Even though it was introduced in 2013, 4D printing seems to still be flying under the radar among 3D printing followers. Here's what you should know about this still-in-the-lab technology that rivals a Houdini escape trick in the "wow factor" department.

Stratasys' programmable materials can be coded to change properties when exposed to water. The pictured strand was programmed to spell "MIT." Source: Stratasys.  

What is 4D printing?
While the name might sound a bit intimidating, 4D printing is a simple concept. The fourth "D" -- or dimension -- refers to time, which means that 4D printing is 3D printing plus the variable element of time. In other words, 4D printing involves 3D-printing objects that can eventually do one or both of two things: self-assemble and/or change properties based upon certain conditions.
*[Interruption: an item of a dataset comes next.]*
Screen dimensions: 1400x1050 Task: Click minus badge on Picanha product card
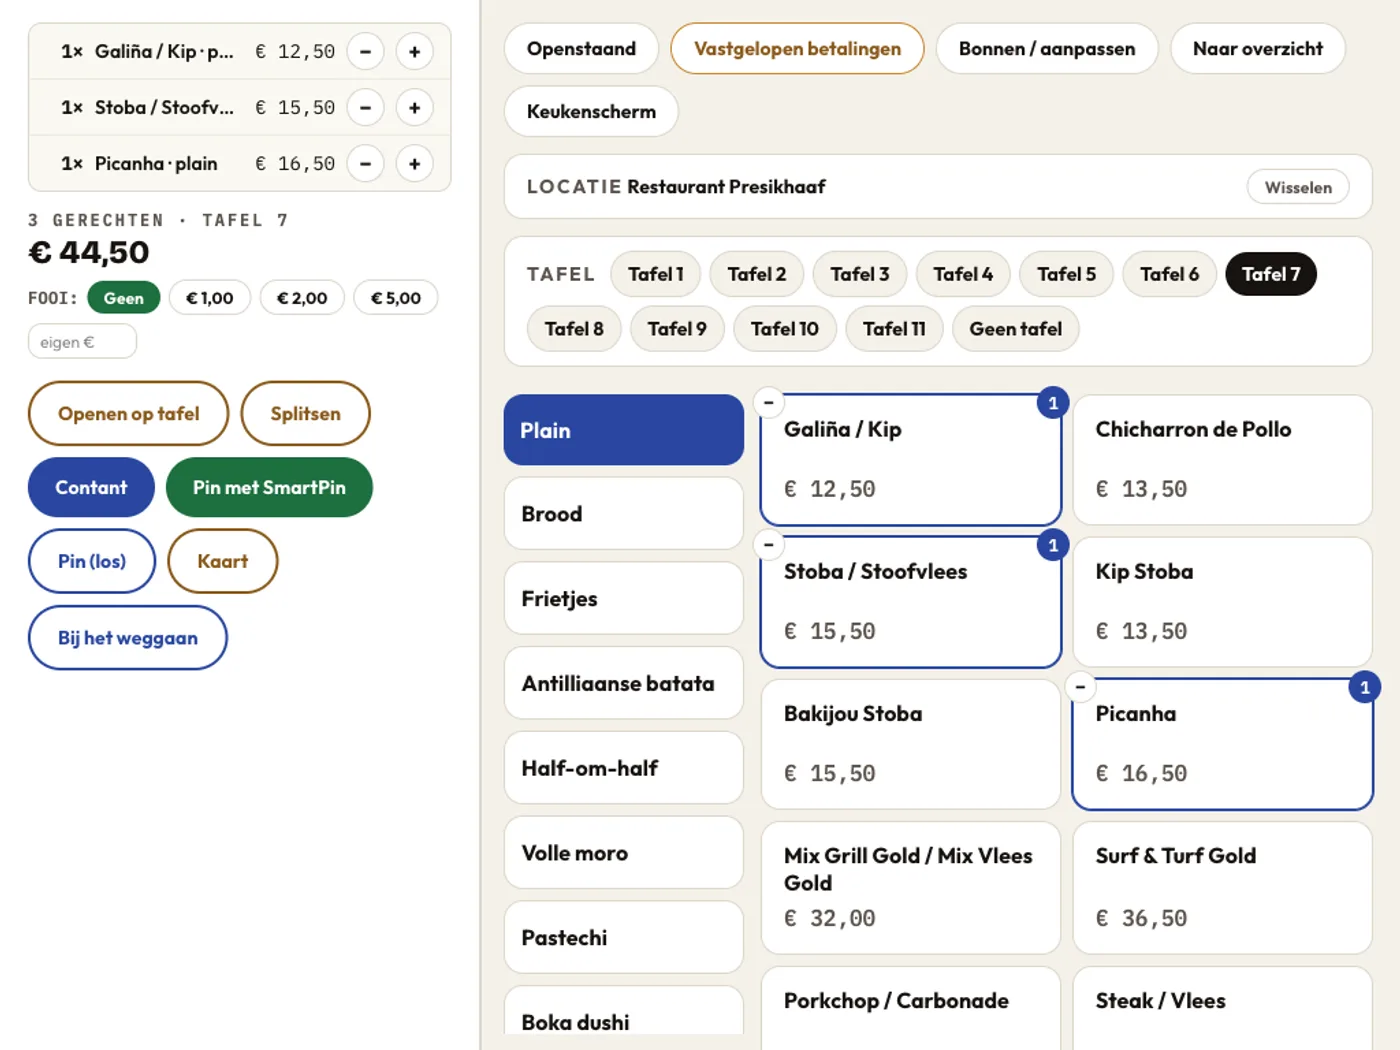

Who's involved in 4D printing?

The main name to know in 4D printing is Skylar Tibbits, director of the Self-Assembly Lab at the Massachusetts Institute of Technology, who coined the term. Tibbits, a TED Fellow, introduced the topic of 4D printing when he presented at last year's TED conference. (TED stands for "technology, entertainment, and design.") Notably, MIT has early and deep roots in 3D printing.

Two public companies -- Stratasys (SSYS 0.83%) and Autodesk (ADSK 0.35%) -- are collaborating with Tibbits' MIT lab.
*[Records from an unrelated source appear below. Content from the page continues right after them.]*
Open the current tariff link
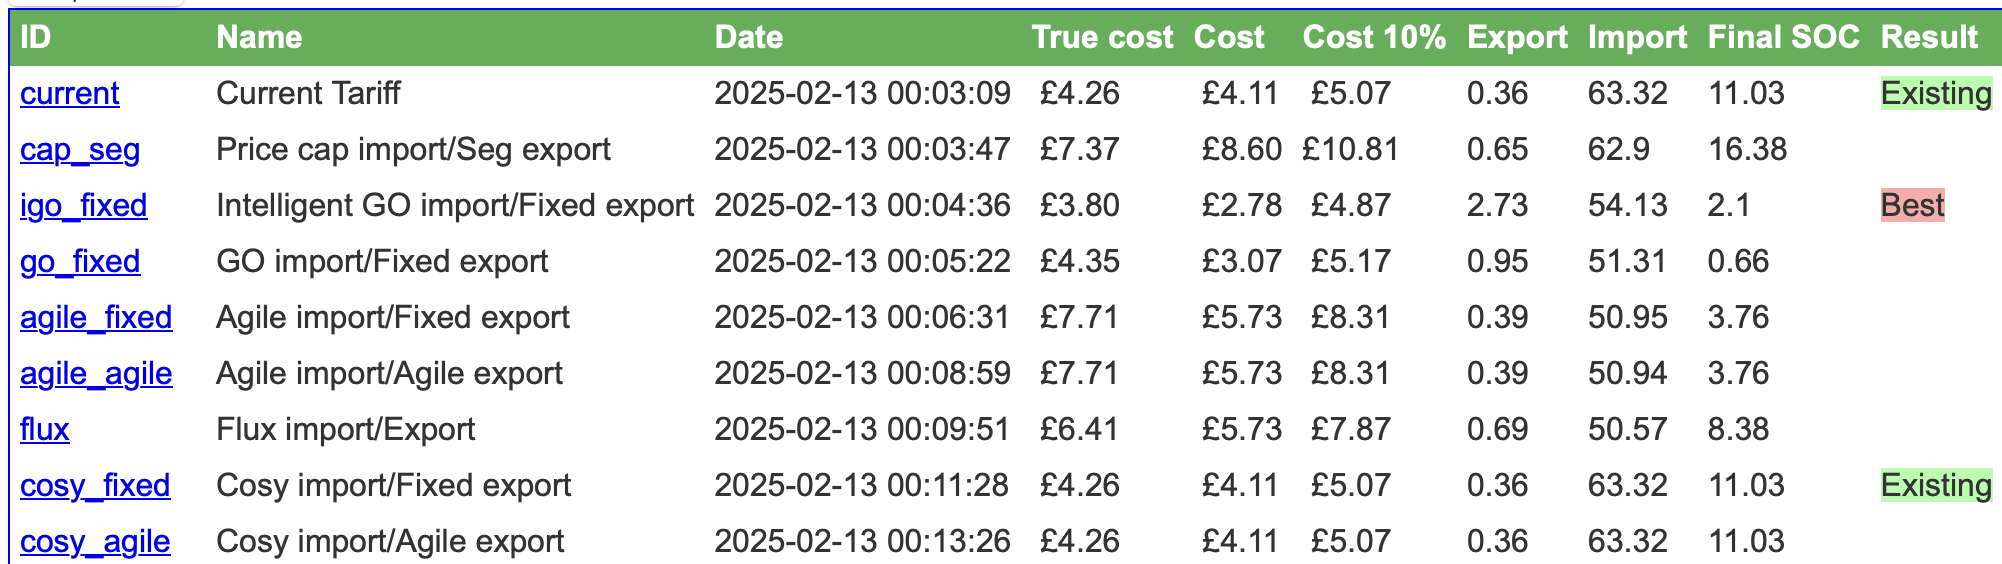The image size is (2002, 564). (70, 93)
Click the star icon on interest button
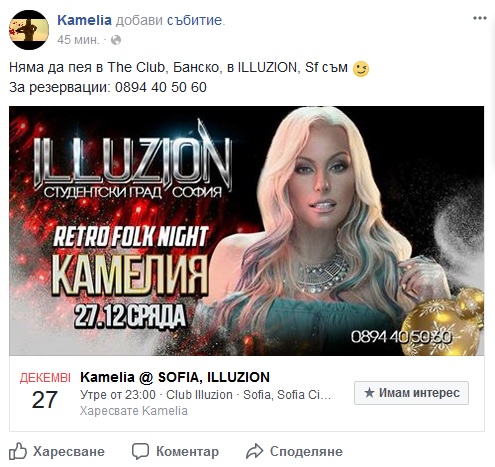This screenshot has height=467, width=495. (369, 392)
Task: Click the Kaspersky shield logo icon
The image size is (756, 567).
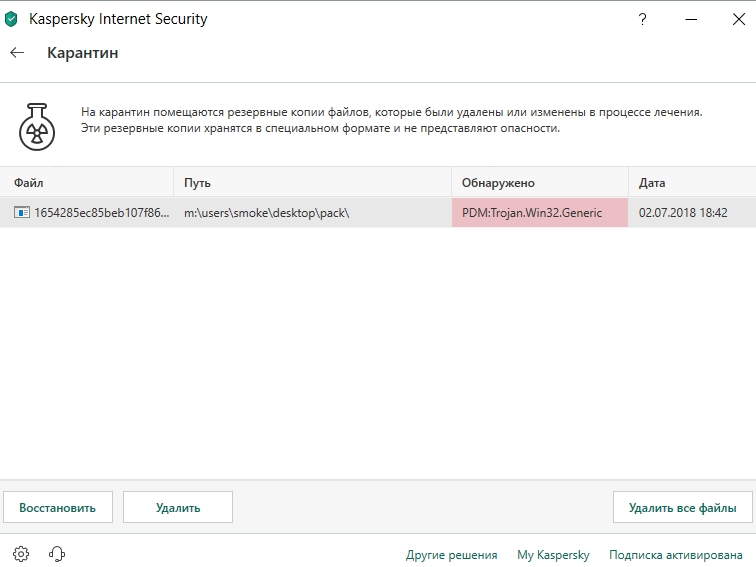Action: coord(12,18)
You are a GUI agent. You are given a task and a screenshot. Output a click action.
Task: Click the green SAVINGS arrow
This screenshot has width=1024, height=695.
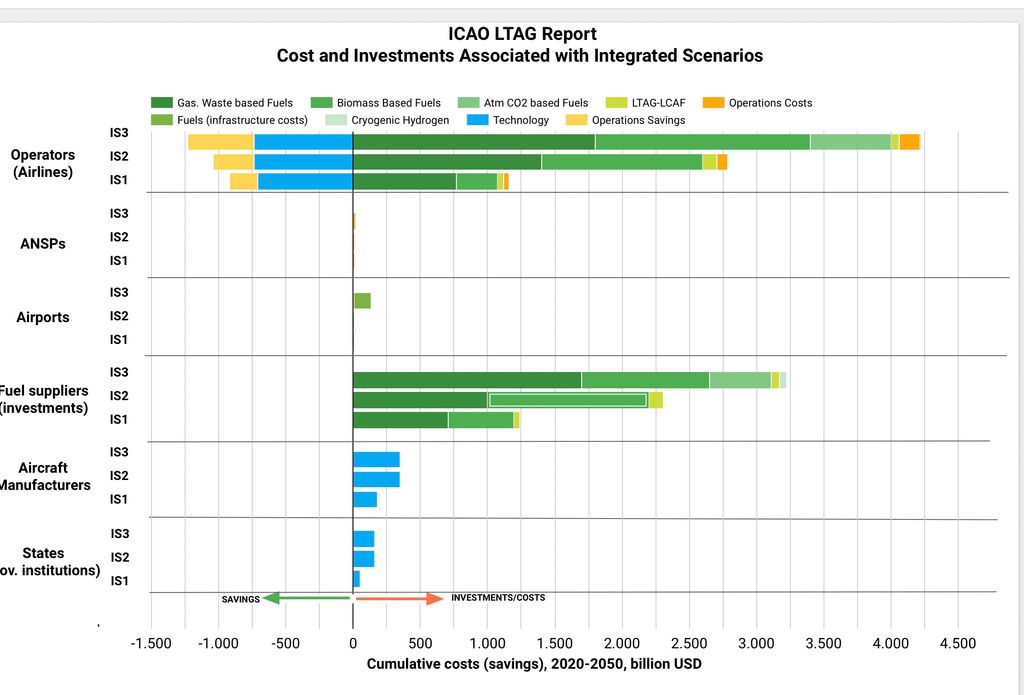tap(306, 598)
The Self-Assembly Lab is using Stratasys' unique multimaterial Objet Connex 3D printing technology to print the materials that can self-assemble or change properties over time. These "programmable materials" were developed by Stratasys' researchers, and allow programmers to code for qualities that include color, transparency, stiffness, and flexibility.

The big breakthrough came when researchers coded the materials for water absorption. This opened the door to exploring using low-cost "environmental energy" to complete the manufacturing process. Researchers can now code a material to change its properties in a certain way when exposed to water.
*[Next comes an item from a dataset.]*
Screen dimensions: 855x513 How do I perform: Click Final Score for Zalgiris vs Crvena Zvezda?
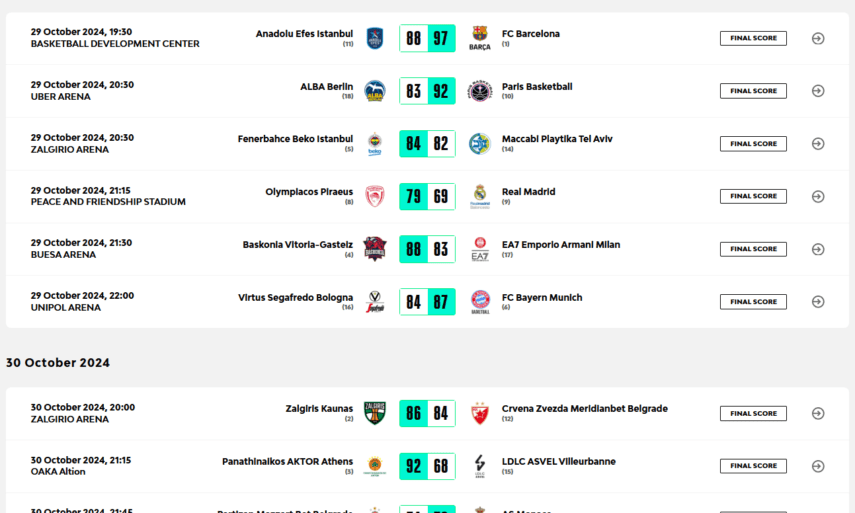[753, 413]
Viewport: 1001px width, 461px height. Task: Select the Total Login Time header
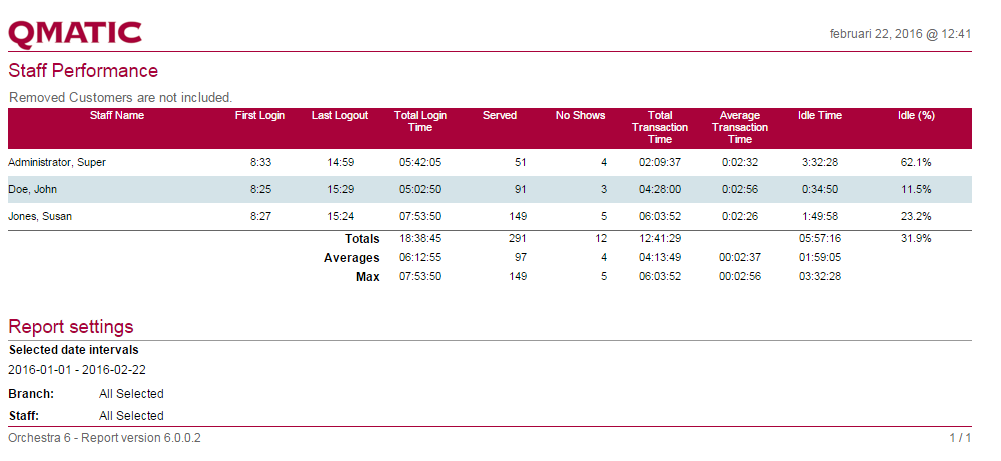click(420, 121)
Tibbits' research involves coding the material that comes off a 3D printer bed to change in specific ways when sprayed with water or dunked in a tank of water. His experiments involving strands of material squirming their way into certain shapes when exposed to water are reminiscent of the fun of Grow Monster toys -- but considerably higher-tech. The lab's long-term plan is to explore using other forms of environmental energy to transform products over time; water is simply the first step.

Researchers are working with hybrid plastics, wood grains, textiles, and carbon fiber. Stratasys' proprietary programmable material is not yet commercially available.

Autodesk's Cyborg software, which is under development, is being used to code the materials. This design platform has applications from the nano-scale to the human-scale.

What are the benefits of 4D printing?
There are a host of benefits of 4D printing, but the high-level boons can be thought of as a ballooning of the main advantages of 3D printing: increased innovative possibilities and financial savings.

A major value proposition of 3D printing is that it opens up innovative new design possibilities. That's because it's an additive manufacturing process that builds up a product layer by layer. It can be used to make products that can't be manufactured, or are cost-prohibitive to produce, using traditional subtractive techniques. Essentially, 4D printing blows open the design possibilities to an unfathomable extent, as it will allow designers to conceive of products that can change properties over time.

Cost savings is another huge benefit of 3D printing, because the technology eliminates the need for tooling and uses less raw material than conventional manufacturing techniques. With 4D printing, the moneysaving possibilities could expand to gigantic proportions. Remember, in 4D printing an object is coming off a 3D printer bed before it is fully assembled. So 4D printing involves transferring a good part of the manufacturing process from one that is energy intensive to one that costs much less because it uses environmental energy. This energy savings would also hold true with objects transforming themselves over time based upon certain conditions. Currently, manufacturers spend significant amounts of money embedding products with sensors, electronics, and other means of sensing and reacting to various conditions.

What are some examples of 4D printing?
The basic idea behind 3D-printing an object that has the ability to transform itself over time is simple: Under certain circumstances, it would be desirable for an end product or component of a finished product to change shapes and/or other properties. These circumstances could involve conditions such as temperature, humidity, light/darkness, or pressure.

Some examples include tires with treads that change shape to increase traction in wet or snowy weather; or a piece of wood furniture that becomes impermeable, or less permeable, when it senses humidity or water. Essentially, these products become "smart."

While 3D printing is surely an amazing technology in and of itself, the fact that it makes 4D printing a potential reality could very well turn out to be its greatest legacy.

It seems that 4D printing has a strong potential of becoming reality at some point in time. However, even if this mind-blowing technology never makes the leap from laboratory to commercialization, investors in Stratasys and Autodesk should be pleased that their companies are at the forefront of exploring new technologies that might emerge from -- or are related to -- 3D printing.